Decarbonisation will have implications across different sectors for the number and types of jobs available. It is expected that these effects will be felt unevenly across and within countries.
This paper aims to illustrate where different ‘decarbonisation dynamics’, such as the decline of fossil fuel use and modal shifts in transport, could be most acutely felt.
Our hope is that by highlighting areas that could be at risk of being ‘left behind’, national and local governments can ensure that plans are in place, so they are well positioned to benefit from the green jobs revolution.
- Like automation, decarbonisation will have different implications across sectors for the number and types of jobs available.
- ‘Decarbonisation dynamics’ are set to shape local labour markets in the next 10-30 years. We focus on three sectors that will play a critical role in reducing the UK’s greenhouse gas emissions and are expected to decline or transform as a result: fossil fuels and energy production, heavy industry, and vehicle manufacturing.
- There is clear variation across nations and regions, with London and the South having the lowest share of jobs impacted across all the industries that we consider. Jobs in the North, Midlands, Scotland and Wales will be more significantly impacted by these different ‘decarbonisation dynamics’ but the impacts will be felt most acutely in a handful of local areas.

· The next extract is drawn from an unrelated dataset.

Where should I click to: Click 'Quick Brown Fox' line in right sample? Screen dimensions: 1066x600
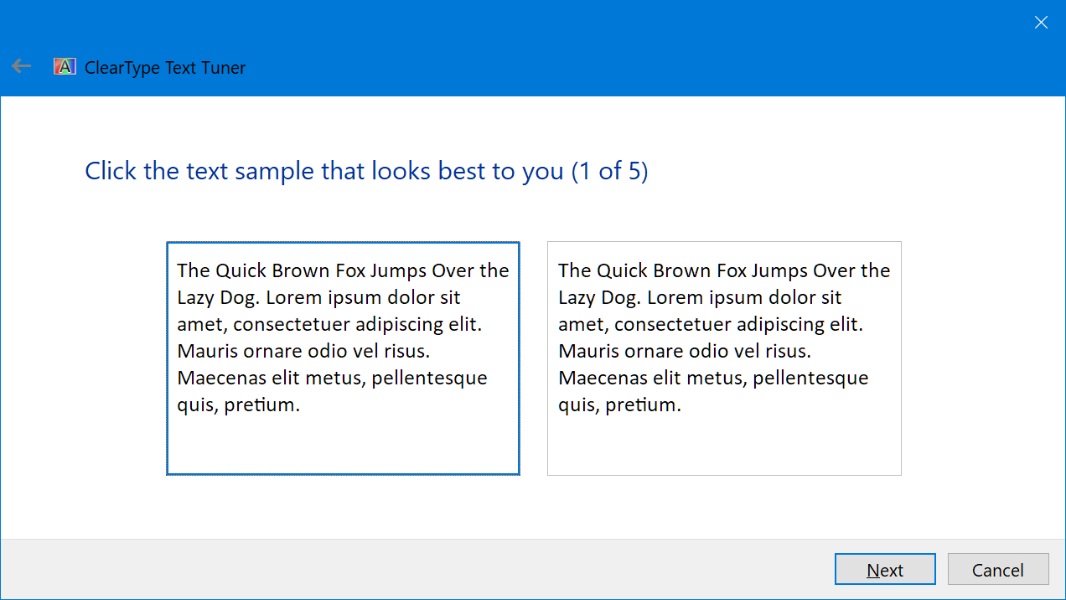(x=724, y=270)
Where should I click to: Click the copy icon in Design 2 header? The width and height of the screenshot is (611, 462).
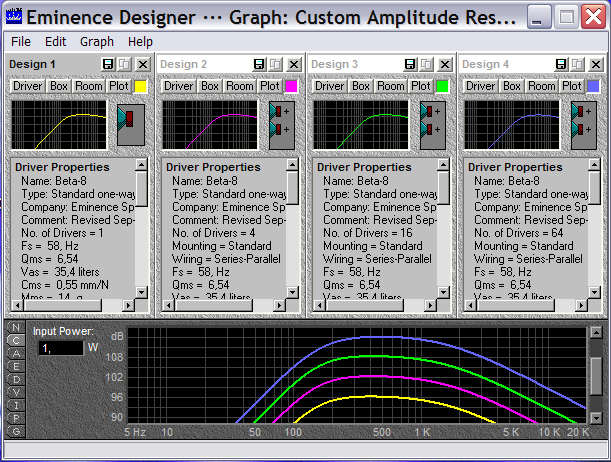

- Jobs in fossil fuel and energy production are most concentrated in local authorities across Scotland, the north and midlands. Some of these areas already have high renewable energy capacity but, in many areas, workers may lack sufficient opportunities to transition into green jobs. Only half of the areas with the top 20 highest concentration of employment in these industries are in the government’s priority levelling up category.

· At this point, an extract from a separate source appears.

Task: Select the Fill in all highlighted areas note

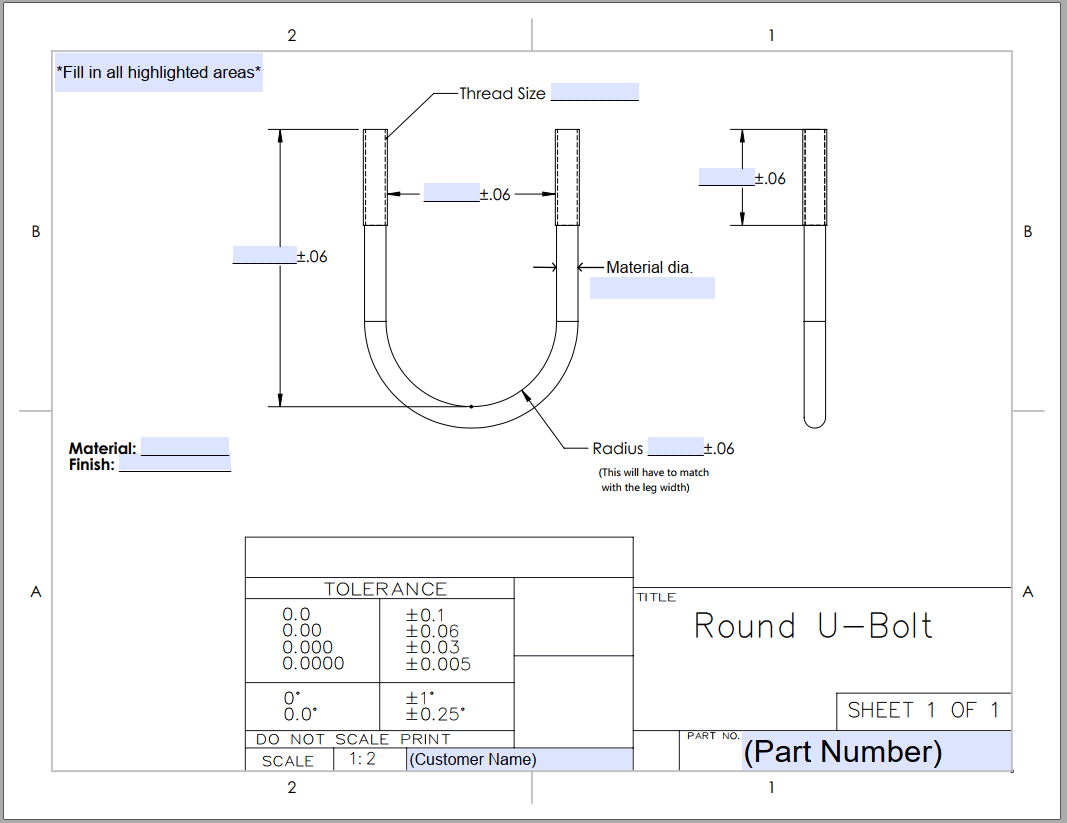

- Jobs in heavy industry are most concentrated in parts of northern England, the Midlands and Wales. These jobs could be impacted by shifts to a circular economy as well as whether uncertain new technologies – like carbon capture, utilisation and storage and low carbon hydrogen fuels – reach maturity in time. Only half of the top 20 areas are in the government’s priority levelling up category.
- Jobs in vehicle manufacturing are most concentrated in parts of the Midlands and Wales. These jobs will be impacted by changes in manufacturing processes which will require different skills and may be less labour intensive as well as modal shifts in transport. Less than half of the top 20 areas are in the government’s levelling up priority category.
- These challenges do not provide sufficient rationale to slow down the decarbonisation of the economy, but policy-makers must ensure that plans are in place so that workers in these areas are well positioned to benefit from the green jobs revolution or find work in other growing sectors.
- We put forward two main recommendations for policy-makers. Firstly, that the UK government should create a just transition fund to support local authorities with the highest share of employment in industries likely to be impacted by decarbonisation. This fund could be used to support green job creation or economic diversification. Secondly, that local authorities be given the means to pilot job security councils, which would provide workers at risk of displacement with an end-to-end transition service. This should include experiments with new approaches to welfare such as transitionary basic income.